Task details ▸ In the records below, find the line containing "Click the 1990", then extract that line and all subsequent lines exactly, leaving out everything else.

Available data ▸
□ □ □
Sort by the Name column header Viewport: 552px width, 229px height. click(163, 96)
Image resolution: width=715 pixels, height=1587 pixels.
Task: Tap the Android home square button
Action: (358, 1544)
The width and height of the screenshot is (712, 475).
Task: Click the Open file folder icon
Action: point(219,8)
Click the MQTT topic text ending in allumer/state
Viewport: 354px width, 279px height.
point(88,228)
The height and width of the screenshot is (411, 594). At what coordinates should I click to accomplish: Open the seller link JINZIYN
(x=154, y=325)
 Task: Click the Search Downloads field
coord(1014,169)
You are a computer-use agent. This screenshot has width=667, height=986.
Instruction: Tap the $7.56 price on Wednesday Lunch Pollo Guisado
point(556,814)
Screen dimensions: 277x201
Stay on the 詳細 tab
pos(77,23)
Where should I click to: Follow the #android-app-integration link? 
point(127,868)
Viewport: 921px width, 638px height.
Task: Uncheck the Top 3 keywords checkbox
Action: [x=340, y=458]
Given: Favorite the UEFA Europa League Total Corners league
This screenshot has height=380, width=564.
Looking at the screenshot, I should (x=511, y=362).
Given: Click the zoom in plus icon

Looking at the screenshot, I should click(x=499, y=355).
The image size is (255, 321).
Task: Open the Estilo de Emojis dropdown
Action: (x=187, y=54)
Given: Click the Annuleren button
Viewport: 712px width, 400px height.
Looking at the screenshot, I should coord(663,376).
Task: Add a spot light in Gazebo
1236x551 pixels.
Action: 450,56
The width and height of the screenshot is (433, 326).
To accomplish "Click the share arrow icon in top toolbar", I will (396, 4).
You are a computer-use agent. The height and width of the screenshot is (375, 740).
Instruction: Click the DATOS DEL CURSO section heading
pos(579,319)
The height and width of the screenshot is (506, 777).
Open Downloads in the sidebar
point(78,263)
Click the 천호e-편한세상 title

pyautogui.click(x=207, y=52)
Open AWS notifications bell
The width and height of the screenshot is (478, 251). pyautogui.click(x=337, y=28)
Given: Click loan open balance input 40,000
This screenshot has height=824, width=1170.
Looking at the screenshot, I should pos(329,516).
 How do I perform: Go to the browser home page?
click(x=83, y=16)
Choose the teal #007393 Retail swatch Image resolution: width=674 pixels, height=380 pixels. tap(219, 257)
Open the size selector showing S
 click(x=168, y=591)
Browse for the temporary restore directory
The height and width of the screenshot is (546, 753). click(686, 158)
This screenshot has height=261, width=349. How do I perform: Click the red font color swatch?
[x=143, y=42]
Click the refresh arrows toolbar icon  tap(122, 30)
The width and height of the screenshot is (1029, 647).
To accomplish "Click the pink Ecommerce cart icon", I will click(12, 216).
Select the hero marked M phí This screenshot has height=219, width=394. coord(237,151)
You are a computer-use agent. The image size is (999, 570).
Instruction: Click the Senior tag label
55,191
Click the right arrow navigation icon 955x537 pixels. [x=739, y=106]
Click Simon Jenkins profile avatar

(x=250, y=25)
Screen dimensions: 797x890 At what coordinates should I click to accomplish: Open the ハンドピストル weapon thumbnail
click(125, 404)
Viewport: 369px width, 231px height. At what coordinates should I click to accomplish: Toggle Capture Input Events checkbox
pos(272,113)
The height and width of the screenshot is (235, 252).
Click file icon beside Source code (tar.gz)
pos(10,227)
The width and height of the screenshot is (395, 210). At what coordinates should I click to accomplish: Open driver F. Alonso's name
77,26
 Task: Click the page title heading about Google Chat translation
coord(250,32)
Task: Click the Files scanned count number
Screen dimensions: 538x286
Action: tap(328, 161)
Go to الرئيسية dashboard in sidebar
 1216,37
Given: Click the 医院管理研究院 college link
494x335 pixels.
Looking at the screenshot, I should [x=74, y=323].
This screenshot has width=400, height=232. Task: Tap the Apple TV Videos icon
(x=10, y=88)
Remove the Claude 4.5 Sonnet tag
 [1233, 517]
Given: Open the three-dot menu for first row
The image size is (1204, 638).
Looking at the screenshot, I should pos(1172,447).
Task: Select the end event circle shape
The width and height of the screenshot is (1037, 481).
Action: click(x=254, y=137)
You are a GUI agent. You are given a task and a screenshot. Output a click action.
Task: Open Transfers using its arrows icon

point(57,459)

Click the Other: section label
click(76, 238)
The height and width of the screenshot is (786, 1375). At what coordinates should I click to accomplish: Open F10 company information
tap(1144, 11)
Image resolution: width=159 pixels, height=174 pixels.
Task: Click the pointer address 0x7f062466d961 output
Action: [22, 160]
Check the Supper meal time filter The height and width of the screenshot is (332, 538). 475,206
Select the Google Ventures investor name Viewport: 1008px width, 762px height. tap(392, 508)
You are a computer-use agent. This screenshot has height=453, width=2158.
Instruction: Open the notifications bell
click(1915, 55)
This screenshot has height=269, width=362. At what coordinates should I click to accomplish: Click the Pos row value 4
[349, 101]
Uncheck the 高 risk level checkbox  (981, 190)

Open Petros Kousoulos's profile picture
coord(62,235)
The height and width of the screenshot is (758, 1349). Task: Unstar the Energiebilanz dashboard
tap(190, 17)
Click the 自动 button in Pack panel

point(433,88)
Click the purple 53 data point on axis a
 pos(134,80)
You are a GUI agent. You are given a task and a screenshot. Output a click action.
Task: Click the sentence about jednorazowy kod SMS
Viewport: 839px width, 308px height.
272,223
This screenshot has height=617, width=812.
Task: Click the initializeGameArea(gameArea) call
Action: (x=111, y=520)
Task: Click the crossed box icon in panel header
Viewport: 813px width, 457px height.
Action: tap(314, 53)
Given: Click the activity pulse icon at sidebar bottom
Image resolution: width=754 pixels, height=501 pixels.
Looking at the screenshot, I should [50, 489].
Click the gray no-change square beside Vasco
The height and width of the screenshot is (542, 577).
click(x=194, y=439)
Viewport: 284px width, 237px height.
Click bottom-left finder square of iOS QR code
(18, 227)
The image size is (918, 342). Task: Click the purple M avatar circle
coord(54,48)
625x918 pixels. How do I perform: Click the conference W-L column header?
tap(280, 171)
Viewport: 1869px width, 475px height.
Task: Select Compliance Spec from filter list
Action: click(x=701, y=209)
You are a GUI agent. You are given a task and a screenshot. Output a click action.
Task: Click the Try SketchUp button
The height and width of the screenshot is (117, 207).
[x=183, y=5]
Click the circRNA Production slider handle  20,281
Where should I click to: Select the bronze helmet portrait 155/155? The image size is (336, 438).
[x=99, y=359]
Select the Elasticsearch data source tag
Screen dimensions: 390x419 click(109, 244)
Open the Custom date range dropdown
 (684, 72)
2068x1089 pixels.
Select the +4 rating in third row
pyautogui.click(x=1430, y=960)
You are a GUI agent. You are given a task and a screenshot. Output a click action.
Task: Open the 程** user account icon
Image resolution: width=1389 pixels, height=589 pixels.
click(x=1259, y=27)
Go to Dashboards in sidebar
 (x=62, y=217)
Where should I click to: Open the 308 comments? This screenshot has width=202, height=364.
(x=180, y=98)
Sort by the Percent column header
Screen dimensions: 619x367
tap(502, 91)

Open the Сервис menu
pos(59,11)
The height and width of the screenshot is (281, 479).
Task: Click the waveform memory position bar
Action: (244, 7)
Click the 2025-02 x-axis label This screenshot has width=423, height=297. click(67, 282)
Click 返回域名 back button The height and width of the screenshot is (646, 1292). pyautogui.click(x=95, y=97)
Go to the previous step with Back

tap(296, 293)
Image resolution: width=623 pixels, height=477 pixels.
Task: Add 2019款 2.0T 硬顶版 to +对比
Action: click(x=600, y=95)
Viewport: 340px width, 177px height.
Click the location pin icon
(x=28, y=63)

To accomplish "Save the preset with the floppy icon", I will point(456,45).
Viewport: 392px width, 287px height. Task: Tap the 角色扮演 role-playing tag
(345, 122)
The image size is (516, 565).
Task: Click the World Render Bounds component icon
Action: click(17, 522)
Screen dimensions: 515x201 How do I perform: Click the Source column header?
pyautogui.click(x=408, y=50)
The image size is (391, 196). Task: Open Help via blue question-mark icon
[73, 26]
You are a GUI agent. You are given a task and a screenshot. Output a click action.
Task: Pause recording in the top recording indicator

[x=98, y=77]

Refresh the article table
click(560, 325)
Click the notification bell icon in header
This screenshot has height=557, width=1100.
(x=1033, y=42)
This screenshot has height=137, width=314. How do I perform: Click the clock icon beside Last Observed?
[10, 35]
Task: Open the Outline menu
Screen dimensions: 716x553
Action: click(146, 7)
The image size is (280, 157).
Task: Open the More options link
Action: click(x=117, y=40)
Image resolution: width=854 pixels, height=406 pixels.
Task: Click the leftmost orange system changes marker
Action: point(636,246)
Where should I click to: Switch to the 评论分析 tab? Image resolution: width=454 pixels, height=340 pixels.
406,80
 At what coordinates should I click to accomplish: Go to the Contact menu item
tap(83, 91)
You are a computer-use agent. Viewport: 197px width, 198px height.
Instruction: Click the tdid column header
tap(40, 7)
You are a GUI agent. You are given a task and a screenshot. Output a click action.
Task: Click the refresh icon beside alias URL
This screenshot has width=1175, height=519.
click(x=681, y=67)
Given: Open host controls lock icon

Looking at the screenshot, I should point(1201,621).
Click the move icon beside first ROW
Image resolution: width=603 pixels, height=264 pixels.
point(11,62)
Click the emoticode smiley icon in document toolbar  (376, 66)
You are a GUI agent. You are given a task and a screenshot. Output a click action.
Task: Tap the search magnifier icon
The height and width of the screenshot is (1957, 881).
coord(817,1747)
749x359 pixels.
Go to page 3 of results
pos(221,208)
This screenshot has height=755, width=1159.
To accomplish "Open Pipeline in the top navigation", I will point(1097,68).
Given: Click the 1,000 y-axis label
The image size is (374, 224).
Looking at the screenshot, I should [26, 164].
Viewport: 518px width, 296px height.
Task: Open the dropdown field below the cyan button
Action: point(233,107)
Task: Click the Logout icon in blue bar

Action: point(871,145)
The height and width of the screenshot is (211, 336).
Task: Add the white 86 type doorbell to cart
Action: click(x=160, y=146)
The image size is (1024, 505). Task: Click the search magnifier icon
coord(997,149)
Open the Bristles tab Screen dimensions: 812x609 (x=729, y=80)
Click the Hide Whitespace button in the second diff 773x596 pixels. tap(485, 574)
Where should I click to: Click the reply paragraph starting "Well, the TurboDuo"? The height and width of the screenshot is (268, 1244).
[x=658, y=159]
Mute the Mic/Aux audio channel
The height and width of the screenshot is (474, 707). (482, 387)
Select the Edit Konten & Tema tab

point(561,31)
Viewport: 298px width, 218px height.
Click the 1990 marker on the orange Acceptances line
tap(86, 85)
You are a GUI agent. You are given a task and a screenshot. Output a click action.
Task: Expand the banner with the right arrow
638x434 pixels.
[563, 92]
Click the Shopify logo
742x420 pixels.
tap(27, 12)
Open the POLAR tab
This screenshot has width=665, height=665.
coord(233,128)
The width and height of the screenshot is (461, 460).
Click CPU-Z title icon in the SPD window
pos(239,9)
□ □ □
Task solution ▸
Click the 1990 marker on the orange Acceptances line
tap(86, 85)
You are a GUI agent. You are given a task and a screenshot. Output a click action.
Task: Expand the banner with the right arrow
638x434 pixels.
[563, 92]
Click the Shopify logo
742x420 pixels.
tap(27, 12)
Open the POLAR tab
This screenshot has width=665, height=665.
coord(233,128)
The width and height of the screenshot is (461, 460).
Click CPU-Z title icon in the SPD window
pos(239,9)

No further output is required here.